A Heart Of Thanksgiving

By Rev. Angela C. Bosfield Palacious

While our neighbours to the north celebrate Thanksgiving, we continue to have harvest thoughts as well, so that it all speaks to us of being grateful. How often do you look at the news with tears in your eyes as you watch the suffering of souls just like ourselves but who happen to live in a different place at this time? Does it move you to pray for them on the one hand, and to thank God that your experience is so different on the other?

We have never had an actual war on our soil if we discount the Spanish-British skirmishes that kept changing ownership of our islands. We do not know what bombs sound like falling from our skies. We do not have the sound of marching boots pounding our streets or tanks patrolling our roadways. We are blessed not to have borders that permit invading armies to attack us in the night. Yes, our Defence Force officers, police, immigration, and customs officers are waging war against drugs, crime and illegal aliens but it is not the same.

Our stores overflow with items for sale and we are free to choose whether to purchase them here or abroad. Some of our people are indeed in dire straits, but a good number are living a good life. We have much to be thankful for, even as we are to reach out to assist those less fortunate than ourselves. The next time you look in your refrigerator or cupboard give God thanks for every item that you see and see how long it takes to say thank you to God.

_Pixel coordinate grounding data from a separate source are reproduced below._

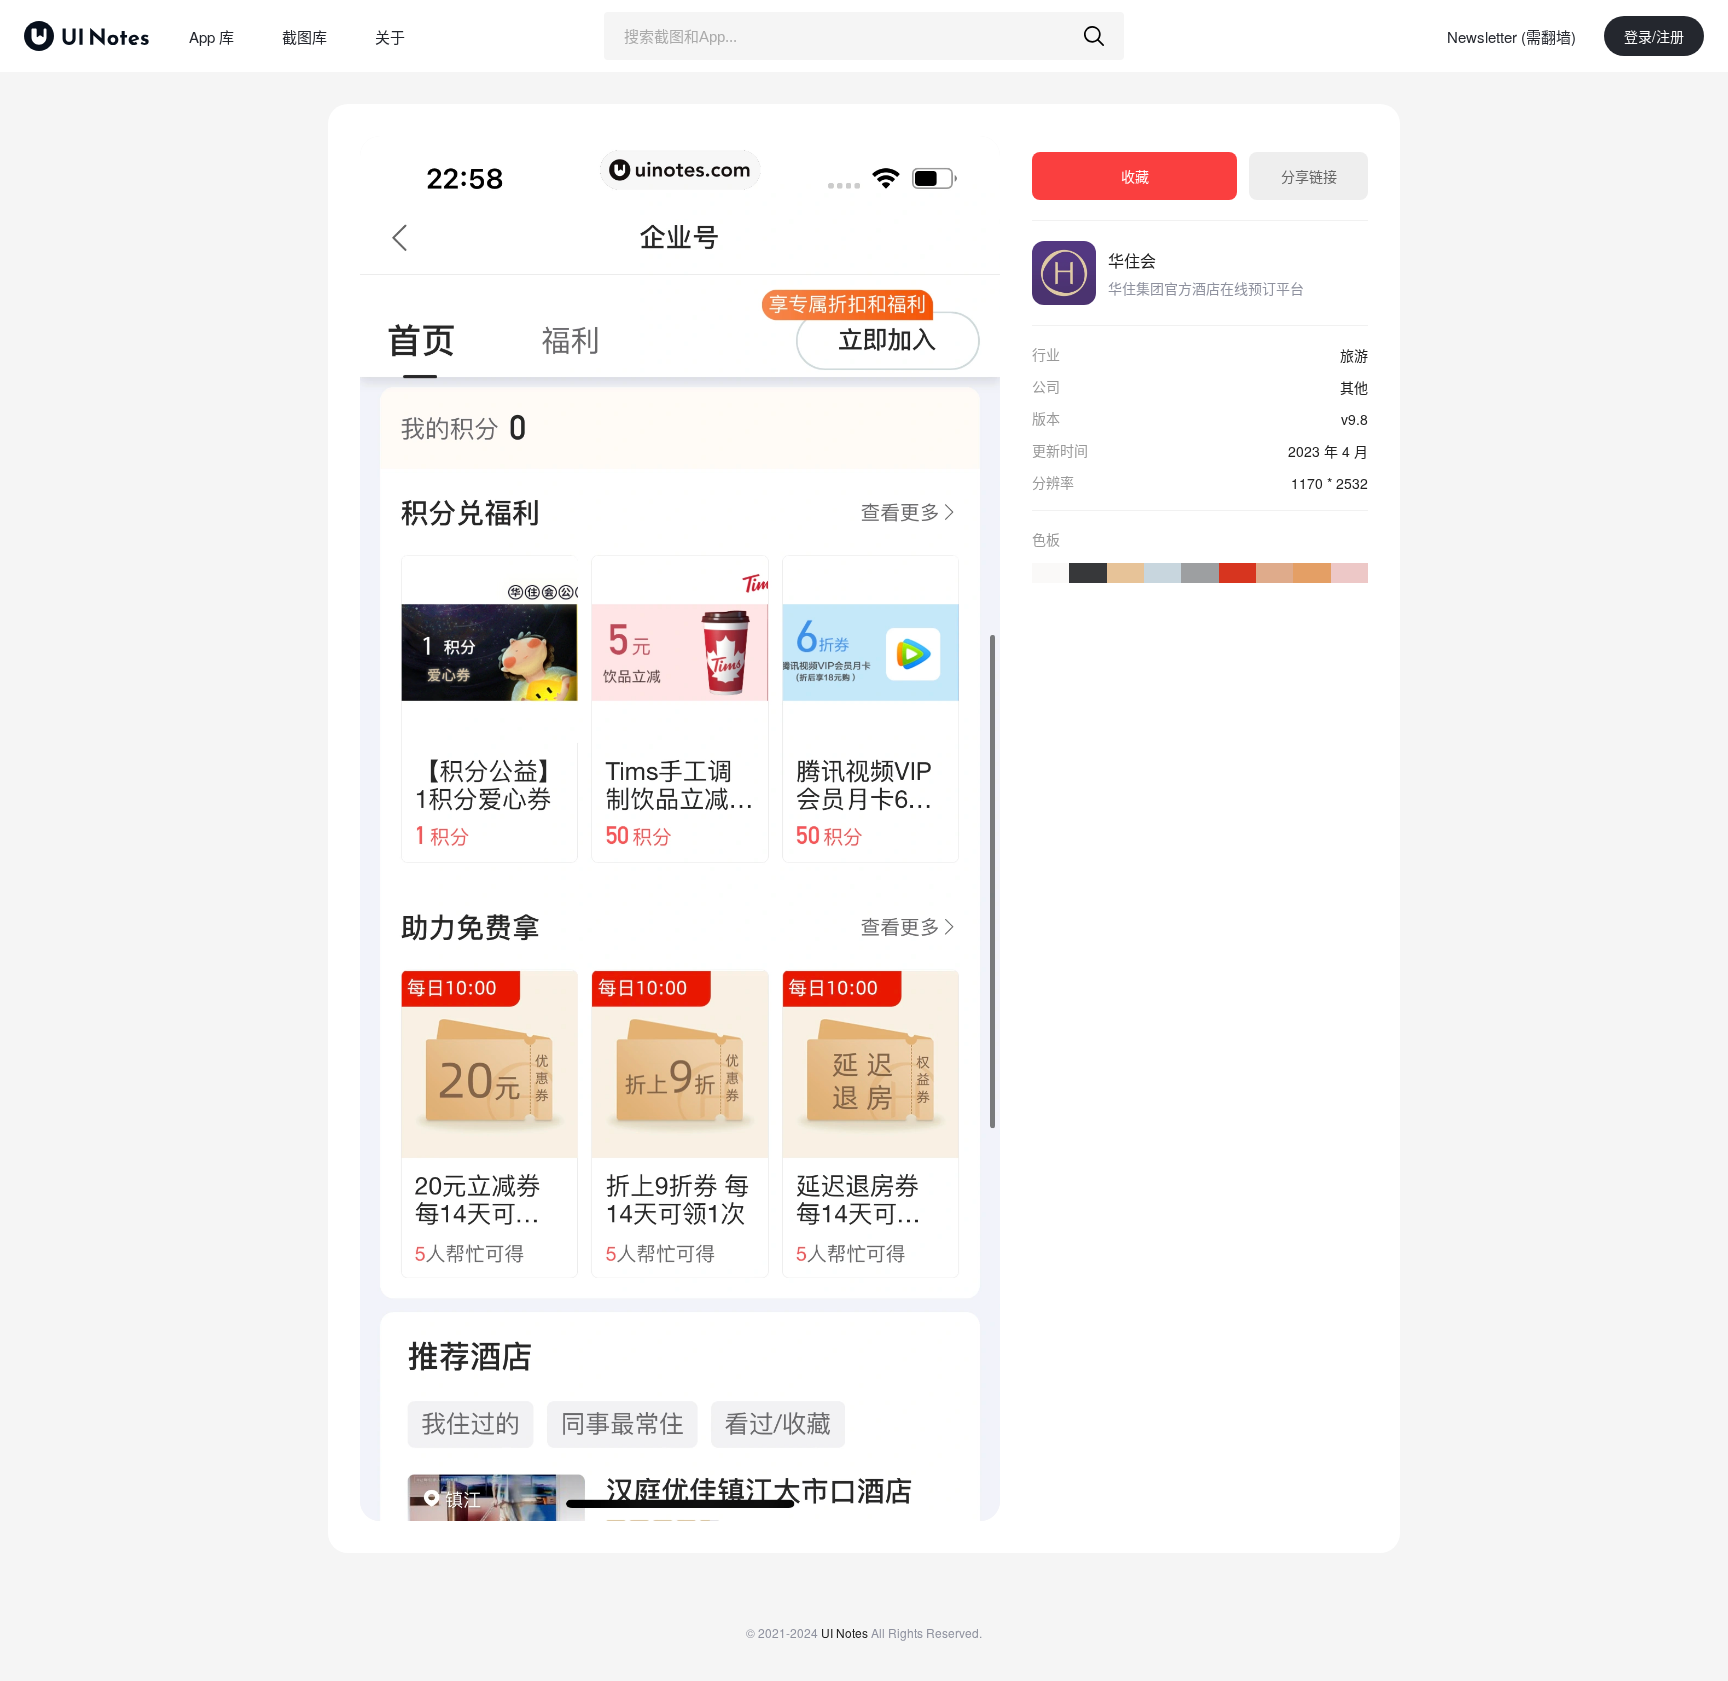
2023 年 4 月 (1328, 451)
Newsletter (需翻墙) (1511, 36)
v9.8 (1354, 419)
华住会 (1132, 260)
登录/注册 (1654, 36)
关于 (390, 36)
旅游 (1354, 355)
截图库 (304, 36)
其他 (1354, 387)
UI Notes (844, 1632)
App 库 (211, 36)
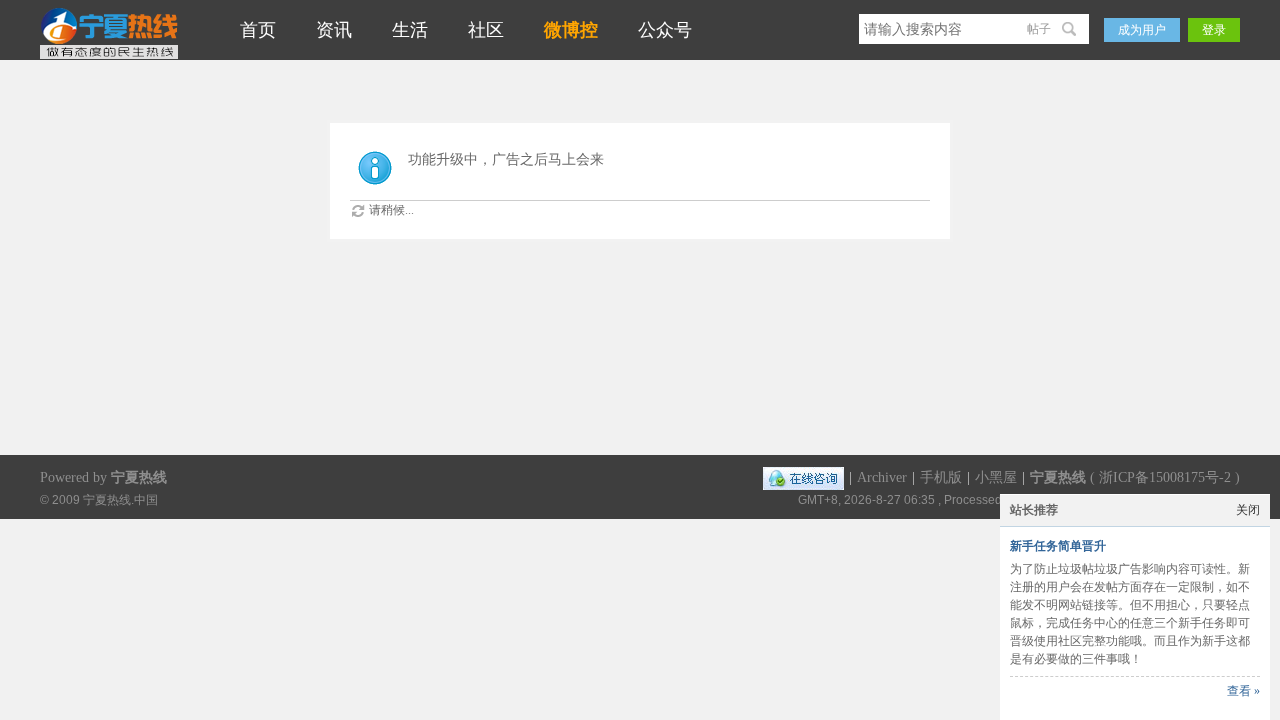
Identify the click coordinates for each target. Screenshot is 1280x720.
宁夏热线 (1058, 477)
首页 (258, 30)
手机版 (941, 477)
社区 (486, 30)
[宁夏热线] (109, 57)
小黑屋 (996, 477)
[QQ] (803, 477)
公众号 (665, 30)
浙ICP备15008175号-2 (1165, 477)
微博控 (571, 30)
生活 (410, 30)
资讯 (334, 30)
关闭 (1248, 510)
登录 (1214, 30)
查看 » (1243, 691)
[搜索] (1071, 29)
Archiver (882, 477)
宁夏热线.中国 (120, 499)
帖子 (1039, 29)
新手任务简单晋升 (1058, 546)
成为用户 (1142, 30)
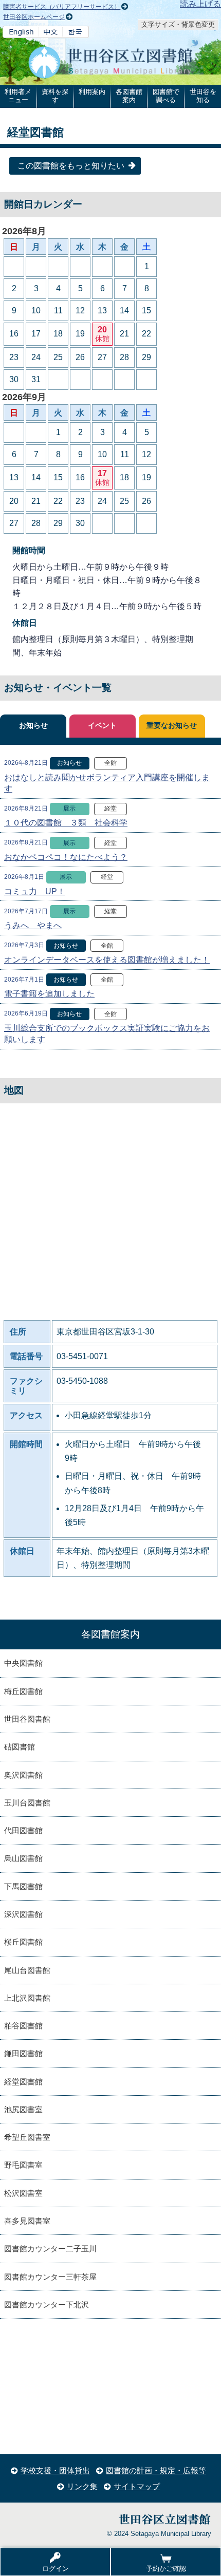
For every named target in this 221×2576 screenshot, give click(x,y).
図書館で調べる (166, 96)
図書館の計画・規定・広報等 (156, 2470)
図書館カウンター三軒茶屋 (50, 2276)
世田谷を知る (203, 96)
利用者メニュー (18, 96)
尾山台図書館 (27, 1970)
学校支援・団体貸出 (55, 2470)
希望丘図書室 (27, 2137)
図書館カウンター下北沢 (46, 2304)
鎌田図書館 (23, 2053)
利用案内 (92, 92)
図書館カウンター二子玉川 (50, 2248)
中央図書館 (23, 1663)
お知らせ (33, 725)
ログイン (55, 2568)
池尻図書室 (23, 2109)
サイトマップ (137, 2486)
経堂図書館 (23, 2081)
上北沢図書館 (27, 1998)
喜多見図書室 (27, 2220)
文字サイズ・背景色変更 (178, 24)
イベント (102, 725)
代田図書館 (23, 1830)
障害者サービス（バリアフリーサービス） (61, 7)
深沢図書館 (23, 1914)
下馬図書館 (23, 1886)
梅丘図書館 (23, 1691)
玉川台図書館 (27, 1802)
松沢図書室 (23, 2193)
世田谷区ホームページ (34, 17)
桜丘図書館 (23, 1942)
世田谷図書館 (27, 1719)
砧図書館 (19, 1746)
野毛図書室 (23, 2164)
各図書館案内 (129, 96)
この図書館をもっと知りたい (70, 165)
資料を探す (55, 96)
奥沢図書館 (23, 1775)
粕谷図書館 (23, 2025)
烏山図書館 (23, 1858)
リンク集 (82, 2486)
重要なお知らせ (171, 725)
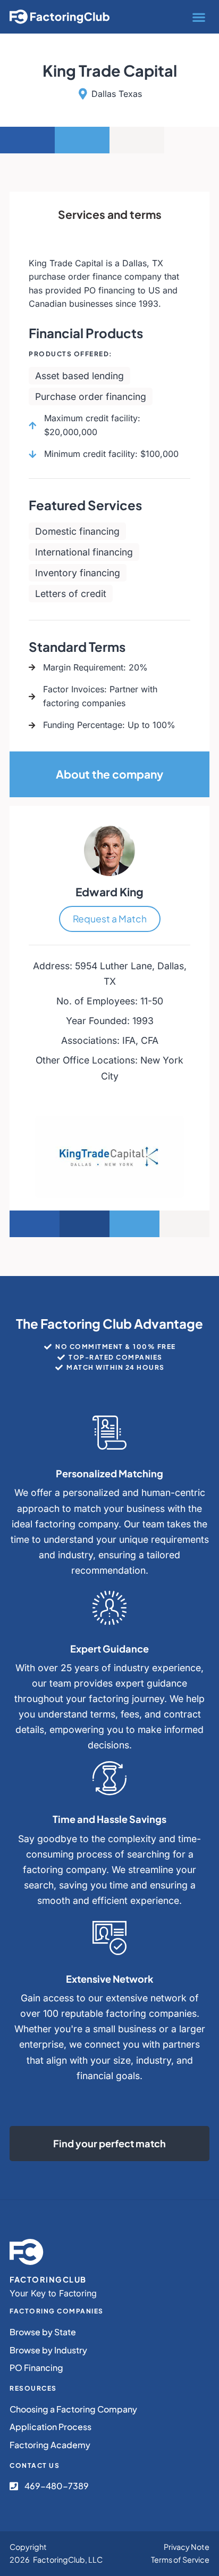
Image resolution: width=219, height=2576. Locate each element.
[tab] (109, 215)
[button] (199, 16)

Next, move to each drawer and the closet and start being grateful for each item of clothing, pair of shoes and accessories that you own. If you were to take inventory for insurance purposes of every piece, I wonder how much paper you would require. Add to the list every CD, DVD, video, book and magazine, along with cell phones, computers, lap tops, ipod and ipads. Let household items, furniture, appliances, vehicles and property complete the itemised list.

Leaving material things behind, what about our five senses, health, appearance and elusive qualities such as intelligence, spiritual maturity, general well-being, training, skills, hobbies, experience and expertise? To know how to pray, to be free to worship, vote, travel, drive, congregate, speak about authorities and all the other civil liberties that we so easily take for granted, are precious dreams waiting to be realised if we live elsewhere.

Yes, there is much that is not well but today let us pause to count our blessings, and evaluate our present condition with a view to being grateful. Just to know that we are loved by God is an immeasurable comfort.

After today, we can start to make lists of what needs to be changed and see how we can go about talking to persons who may be able to make a difference. Having measured how far we have come and given thanks for past achievements and present blessings, we can work to improve the standard of living for every person who is struggling to survive.